‘The Cost of Letters’
Horizon, SEPTEMBER 1946
In September 1946 Horizon set this questionnaire on ‘The Cost of Letters’:
- How much do you think a writer needs to live on?
- Do you think a serious writer can earn this sum by his writing, and if so, how?
- If not, what do you think is the most suitable second occupation for him?
- Do you think literature suffers from the diversion of a writer’s energy into other employments or is enriched by it?
- Do you think the State or any other institution should do more for writers?
- Are you satisfied with your own solution of the problem and have you any specific advice to give to young people who wish to earn their living by writing?
Orwell replied:
- At the present purchasing value of money, I think £10 a week after payment of income tax is a minimum for a married man, and perhaps £6 a week for an unmarried man. The best income for a writer, I should say—again at the present value of money—is about £1,000 a year. With that he can live in reasonable comfort, free from duns and the necessity to do hackwork, without having the feeling that he has definitely moved into the privileged class. I do not think one can with justice expect a writer to do his best on a working-class income. His first necessity, just as indispensable to him as are tools to a carpenter, is a comfortable, well-warmed room where he can be sure of not being interrupted; and, although this does not sound much, if one works out what it means in terms of domestic arrangements, it implies fairly large earnings. A writer’s work is done at home, and if he lets it happen he will be subjected to almost constant interruption. To be protected against interruption always costs money, directly or indirectly. Then again, writers need books and periodicals in great numbers, they need space and furniture for filing papers, they spend a great deal on correspondence, they need at any rate part-time secretarial help, and most of them probably benefit by travelling, by living in what they consider sympathetic surroundings, and by eating and drinking the things they like best and by being able to take their friends out to meals or have them to stay. It all costs money. Ideally I would like to see every human being have the same income, provided that it were a fairly high income: but so long as there is to be differentiation, I think the writer’s place is in the middle bracket, which means, at present standards, round about £1,000 a year.

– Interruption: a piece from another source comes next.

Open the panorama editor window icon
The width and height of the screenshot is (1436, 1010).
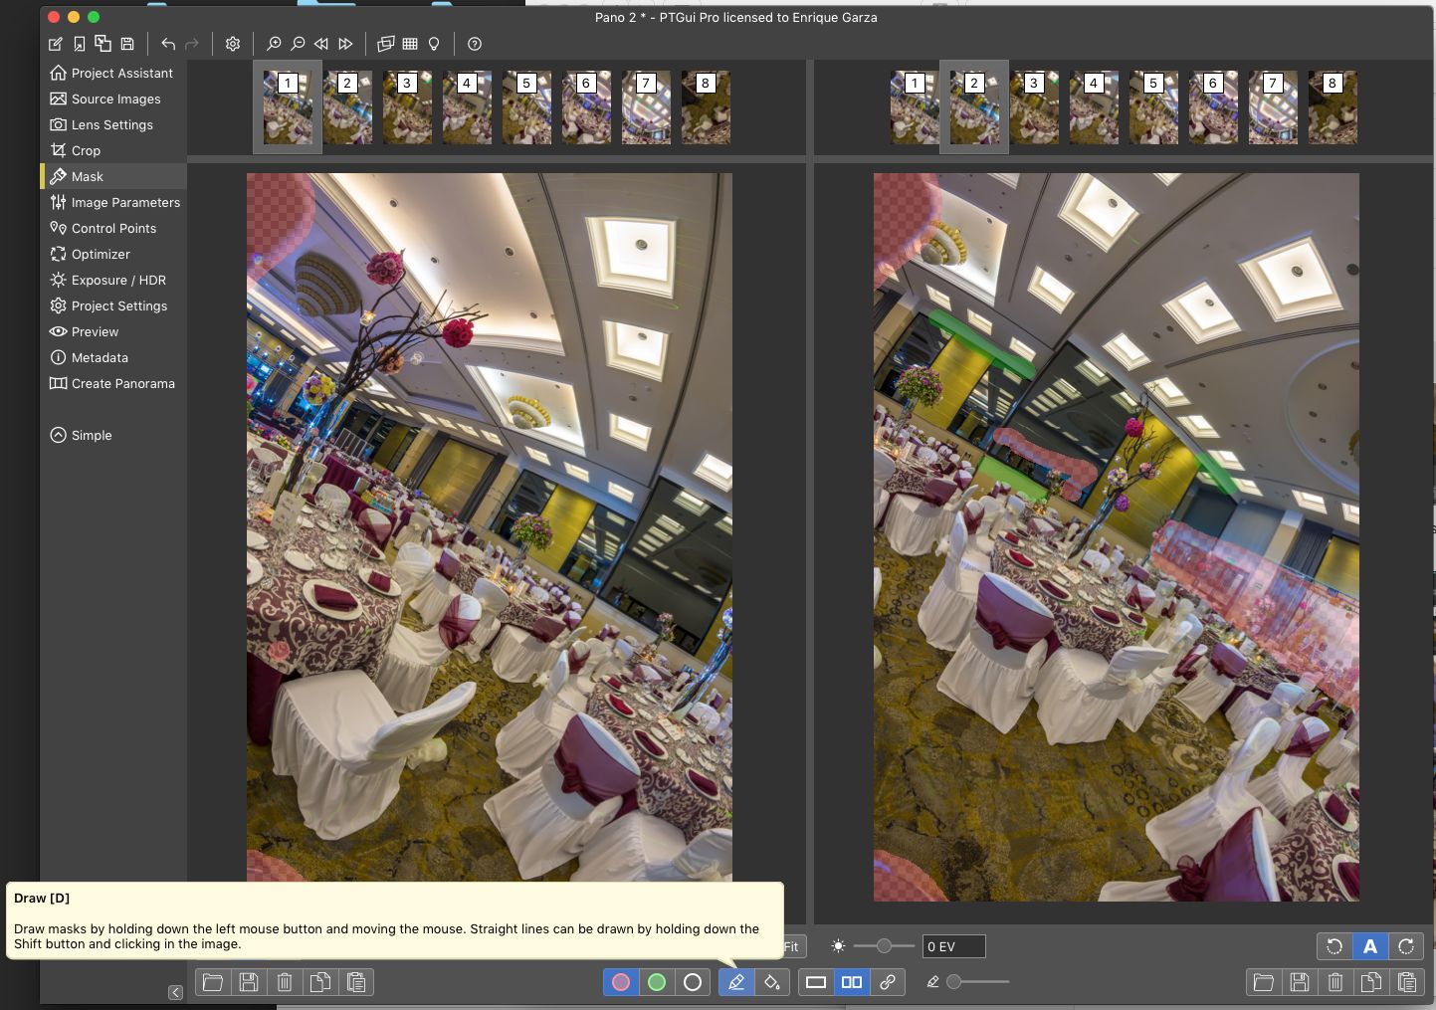click(386, 44)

- No. I am told that at most a few hundred people in Great Britain earn their living solely by writing books, and most of those are probably writers of detective stories, etc. In a way it is easier for people like Ethel M. Dell1 to avoid prostitution than it is for a serious writer.
- If it can be so arranged as not to take up the whole of his time, I think a writer’s second occupation should be something non-literary. I suppose it would be better if it were also something congenial. But I can just imagine, for instance, a bank clerk or an insurance agent going home and doing serious work in his evenings; whereas the effort is too much to make if one has already squandered one’s energies on semi-creative work such as teaching, broadcasting or composing propaganda for bodies such as the British Council.

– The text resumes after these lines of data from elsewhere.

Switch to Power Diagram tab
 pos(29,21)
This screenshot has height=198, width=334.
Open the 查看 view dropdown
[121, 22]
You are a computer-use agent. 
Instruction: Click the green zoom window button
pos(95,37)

- Provided one’s whole time and energies are not used up, I think it benefits. After all, one must make some sort of contact with the ordinary world. Otherwise, what is one to write about?
- The only thing the State could usefully do is to divert more of the public money into buying books for the public libraries. If we are to have full Socialism, then clearly the writer must be State-supported, and ought to be placed among the better-paid groups. But so long as we have an economy like the present one, in which there is a great deal of State enterprise but also large areas of private capitalism, then the less truck a writer has with the State, or any other organized body, the better for him and his work. There are invariably strings tied to any kind of organized patronage. On the other hand, the old kind of private patronage, in which the writer is in effect the dependant of some individual rich man, is obviously undesirable. By far the best and least exacting patron is the big public. Unfortunately the British public won’t at present spend money on books, although it reads more and more and its average of taste, I should say, has risen greatly in the last twenty years. At present, I believe, the average British citizen spends round about £1 a year on books,2 whereas he spends getting on for £25 on tobacco and alcohol combined. Via the rates and taxes he could easily be made to spend more without even knowing it—as, during the war years, he spent far more than usual on radio, owing to the subsidizing of the B.B.C. by the Treasury. If the Government could be induced simply to earmark larger sums for the purchase of books, without in the process taking over the whole book trade and turning it into a propaganda machine, I think the writer’s position would be eased and literature might also benefit.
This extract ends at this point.